== Segment start ==

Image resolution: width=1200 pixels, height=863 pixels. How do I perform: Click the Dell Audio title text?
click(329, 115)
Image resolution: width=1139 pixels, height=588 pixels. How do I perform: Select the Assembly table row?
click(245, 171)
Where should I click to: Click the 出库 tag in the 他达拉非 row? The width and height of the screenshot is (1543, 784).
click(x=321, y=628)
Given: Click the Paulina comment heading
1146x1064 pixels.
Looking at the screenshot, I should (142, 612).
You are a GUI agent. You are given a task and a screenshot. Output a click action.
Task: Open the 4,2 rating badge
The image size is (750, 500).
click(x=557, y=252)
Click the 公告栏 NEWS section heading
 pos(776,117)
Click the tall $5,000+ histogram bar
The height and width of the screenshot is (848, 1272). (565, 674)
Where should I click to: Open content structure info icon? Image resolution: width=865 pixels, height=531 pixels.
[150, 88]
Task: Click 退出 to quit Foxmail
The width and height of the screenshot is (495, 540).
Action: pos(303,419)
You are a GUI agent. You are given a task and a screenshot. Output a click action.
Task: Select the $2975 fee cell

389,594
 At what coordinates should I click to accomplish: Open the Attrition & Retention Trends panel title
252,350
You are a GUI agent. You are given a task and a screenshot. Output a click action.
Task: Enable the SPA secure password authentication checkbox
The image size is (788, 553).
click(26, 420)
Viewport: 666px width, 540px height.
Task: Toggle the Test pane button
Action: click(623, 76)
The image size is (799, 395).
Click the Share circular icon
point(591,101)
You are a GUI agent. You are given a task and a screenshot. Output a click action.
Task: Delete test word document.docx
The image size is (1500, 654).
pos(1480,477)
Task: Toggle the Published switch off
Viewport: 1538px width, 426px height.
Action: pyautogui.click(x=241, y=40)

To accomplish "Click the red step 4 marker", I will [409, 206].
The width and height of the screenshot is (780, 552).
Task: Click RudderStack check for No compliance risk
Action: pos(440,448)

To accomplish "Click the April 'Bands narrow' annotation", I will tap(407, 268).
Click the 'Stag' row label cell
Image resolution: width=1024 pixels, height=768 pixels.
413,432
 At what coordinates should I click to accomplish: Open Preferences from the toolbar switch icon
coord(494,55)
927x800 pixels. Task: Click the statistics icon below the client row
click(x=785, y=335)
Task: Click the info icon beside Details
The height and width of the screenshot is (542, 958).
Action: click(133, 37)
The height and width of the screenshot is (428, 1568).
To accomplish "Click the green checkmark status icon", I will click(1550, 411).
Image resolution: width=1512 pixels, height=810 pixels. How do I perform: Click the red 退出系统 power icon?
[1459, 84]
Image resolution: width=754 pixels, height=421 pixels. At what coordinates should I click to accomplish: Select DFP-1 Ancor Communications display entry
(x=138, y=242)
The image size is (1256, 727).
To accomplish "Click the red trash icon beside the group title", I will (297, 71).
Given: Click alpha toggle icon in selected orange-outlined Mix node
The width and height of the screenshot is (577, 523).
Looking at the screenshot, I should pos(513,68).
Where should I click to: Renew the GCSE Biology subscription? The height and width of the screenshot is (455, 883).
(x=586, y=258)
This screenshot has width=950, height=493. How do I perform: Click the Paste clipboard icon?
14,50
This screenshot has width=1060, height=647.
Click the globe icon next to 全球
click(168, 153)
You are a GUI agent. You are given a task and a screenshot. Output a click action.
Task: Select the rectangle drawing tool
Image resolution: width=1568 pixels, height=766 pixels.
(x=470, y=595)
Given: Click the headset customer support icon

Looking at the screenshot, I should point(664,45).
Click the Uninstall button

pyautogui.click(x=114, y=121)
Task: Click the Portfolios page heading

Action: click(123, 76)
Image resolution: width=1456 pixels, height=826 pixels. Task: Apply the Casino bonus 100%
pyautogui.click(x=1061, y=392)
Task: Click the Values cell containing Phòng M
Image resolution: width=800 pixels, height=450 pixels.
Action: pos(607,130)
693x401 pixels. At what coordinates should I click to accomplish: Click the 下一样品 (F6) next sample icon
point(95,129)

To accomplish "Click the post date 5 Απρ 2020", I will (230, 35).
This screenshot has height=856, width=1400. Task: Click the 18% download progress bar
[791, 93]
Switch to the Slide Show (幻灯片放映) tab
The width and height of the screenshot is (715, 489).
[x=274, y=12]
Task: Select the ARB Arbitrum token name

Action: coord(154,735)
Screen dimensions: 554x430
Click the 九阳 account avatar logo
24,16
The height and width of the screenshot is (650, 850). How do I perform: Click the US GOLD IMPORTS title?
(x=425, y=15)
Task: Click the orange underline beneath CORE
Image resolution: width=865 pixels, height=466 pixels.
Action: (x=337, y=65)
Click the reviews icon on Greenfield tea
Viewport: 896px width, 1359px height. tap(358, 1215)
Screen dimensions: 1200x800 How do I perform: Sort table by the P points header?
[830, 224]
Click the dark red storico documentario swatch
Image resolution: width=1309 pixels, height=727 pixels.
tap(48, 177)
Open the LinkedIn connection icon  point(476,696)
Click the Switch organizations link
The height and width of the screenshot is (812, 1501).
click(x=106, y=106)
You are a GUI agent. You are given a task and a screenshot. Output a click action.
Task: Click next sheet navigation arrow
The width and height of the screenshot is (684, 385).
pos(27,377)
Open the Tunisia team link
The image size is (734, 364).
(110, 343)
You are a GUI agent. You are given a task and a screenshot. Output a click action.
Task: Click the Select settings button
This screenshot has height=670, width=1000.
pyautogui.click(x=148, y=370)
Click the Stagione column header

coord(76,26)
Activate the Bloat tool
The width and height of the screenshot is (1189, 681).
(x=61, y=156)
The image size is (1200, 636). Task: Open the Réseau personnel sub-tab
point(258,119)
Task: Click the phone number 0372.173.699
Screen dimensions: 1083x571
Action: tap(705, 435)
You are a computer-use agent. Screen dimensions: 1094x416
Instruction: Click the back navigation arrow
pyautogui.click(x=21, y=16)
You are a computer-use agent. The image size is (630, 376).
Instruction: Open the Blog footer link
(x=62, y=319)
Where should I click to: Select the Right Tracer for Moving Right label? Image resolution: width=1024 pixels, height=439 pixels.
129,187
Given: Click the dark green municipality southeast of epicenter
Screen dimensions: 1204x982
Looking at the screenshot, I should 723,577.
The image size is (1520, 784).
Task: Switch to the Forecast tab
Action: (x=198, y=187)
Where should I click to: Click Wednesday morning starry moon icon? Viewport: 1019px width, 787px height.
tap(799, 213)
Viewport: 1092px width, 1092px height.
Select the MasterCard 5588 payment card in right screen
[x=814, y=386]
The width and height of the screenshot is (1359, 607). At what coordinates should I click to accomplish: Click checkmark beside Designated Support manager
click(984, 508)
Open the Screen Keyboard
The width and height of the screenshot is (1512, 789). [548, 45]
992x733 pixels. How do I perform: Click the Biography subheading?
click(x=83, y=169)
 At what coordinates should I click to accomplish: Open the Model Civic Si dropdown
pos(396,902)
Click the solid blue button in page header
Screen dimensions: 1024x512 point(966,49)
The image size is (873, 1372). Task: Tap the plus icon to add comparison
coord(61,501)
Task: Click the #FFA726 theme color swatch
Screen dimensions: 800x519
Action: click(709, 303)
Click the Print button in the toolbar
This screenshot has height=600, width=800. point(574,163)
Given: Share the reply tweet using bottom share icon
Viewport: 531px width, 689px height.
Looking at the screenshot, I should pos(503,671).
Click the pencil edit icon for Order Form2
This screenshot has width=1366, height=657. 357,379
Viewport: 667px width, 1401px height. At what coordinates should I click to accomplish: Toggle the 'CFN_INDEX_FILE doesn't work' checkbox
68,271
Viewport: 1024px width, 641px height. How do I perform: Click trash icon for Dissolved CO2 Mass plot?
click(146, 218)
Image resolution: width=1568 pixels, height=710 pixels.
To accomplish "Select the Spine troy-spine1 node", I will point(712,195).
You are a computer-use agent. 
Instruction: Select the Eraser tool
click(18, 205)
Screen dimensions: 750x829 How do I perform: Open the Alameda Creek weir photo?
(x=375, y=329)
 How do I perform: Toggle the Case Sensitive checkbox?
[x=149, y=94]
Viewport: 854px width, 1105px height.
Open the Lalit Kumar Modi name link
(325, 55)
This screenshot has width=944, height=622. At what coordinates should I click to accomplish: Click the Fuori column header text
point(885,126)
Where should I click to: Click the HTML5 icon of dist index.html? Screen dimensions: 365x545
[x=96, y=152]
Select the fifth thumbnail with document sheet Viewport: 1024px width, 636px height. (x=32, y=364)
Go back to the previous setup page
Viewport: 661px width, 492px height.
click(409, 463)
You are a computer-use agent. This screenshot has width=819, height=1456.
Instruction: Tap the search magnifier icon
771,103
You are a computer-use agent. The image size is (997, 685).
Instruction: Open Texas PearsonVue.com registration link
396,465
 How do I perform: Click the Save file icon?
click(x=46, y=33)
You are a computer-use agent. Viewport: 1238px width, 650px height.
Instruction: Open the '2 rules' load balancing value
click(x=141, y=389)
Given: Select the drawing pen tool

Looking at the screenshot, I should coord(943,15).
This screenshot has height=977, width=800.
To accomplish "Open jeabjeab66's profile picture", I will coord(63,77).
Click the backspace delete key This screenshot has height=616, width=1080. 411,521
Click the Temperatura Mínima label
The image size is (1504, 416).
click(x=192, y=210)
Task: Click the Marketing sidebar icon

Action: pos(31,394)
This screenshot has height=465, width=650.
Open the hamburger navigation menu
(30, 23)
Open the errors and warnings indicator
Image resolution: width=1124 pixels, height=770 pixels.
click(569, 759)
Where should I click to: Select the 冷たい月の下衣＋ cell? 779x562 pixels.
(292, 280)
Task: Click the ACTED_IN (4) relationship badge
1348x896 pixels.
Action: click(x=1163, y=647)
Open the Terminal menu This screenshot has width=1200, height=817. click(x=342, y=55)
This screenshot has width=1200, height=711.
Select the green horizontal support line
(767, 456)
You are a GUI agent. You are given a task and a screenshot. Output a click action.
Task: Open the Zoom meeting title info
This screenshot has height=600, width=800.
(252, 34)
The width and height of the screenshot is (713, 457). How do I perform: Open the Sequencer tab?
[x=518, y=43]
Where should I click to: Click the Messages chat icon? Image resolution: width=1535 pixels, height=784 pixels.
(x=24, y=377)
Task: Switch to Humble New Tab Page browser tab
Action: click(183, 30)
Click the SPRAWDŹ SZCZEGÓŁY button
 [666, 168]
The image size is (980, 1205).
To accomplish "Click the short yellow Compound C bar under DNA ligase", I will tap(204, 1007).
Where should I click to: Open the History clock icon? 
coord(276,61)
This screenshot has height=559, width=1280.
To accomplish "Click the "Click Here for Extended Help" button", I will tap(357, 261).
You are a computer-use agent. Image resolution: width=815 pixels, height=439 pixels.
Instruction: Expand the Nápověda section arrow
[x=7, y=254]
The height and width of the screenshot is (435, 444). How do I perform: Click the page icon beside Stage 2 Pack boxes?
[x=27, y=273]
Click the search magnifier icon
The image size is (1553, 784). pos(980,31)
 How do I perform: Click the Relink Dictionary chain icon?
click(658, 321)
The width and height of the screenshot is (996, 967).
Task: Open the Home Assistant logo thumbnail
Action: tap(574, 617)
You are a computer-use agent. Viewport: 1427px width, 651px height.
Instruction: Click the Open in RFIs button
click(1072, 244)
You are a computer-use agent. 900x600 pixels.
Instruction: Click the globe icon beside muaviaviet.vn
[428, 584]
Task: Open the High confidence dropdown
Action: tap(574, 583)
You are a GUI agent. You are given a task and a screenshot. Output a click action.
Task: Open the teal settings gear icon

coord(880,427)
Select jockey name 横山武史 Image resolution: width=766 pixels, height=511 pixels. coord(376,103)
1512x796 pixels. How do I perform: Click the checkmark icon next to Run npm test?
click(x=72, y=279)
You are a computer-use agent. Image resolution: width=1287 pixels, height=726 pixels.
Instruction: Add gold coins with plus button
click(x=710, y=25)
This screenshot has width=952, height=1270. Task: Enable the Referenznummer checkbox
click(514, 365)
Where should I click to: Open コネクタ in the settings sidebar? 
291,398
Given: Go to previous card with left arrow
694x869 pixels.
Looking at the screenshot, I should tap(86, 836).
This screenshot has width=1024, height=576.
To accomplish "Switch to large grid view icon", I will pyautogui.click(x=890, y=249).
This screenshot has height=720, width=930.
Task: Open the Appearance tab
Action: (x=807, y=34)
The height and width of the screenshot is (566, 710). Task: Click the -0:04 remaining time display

== Segment end ==

What is required
Select and copy every line of the listing with the word "orange".

Finished exercise
Given: Click alpha toggle icon in selected orange-outlined Mix node
Task: Click the orange underline beneath CORE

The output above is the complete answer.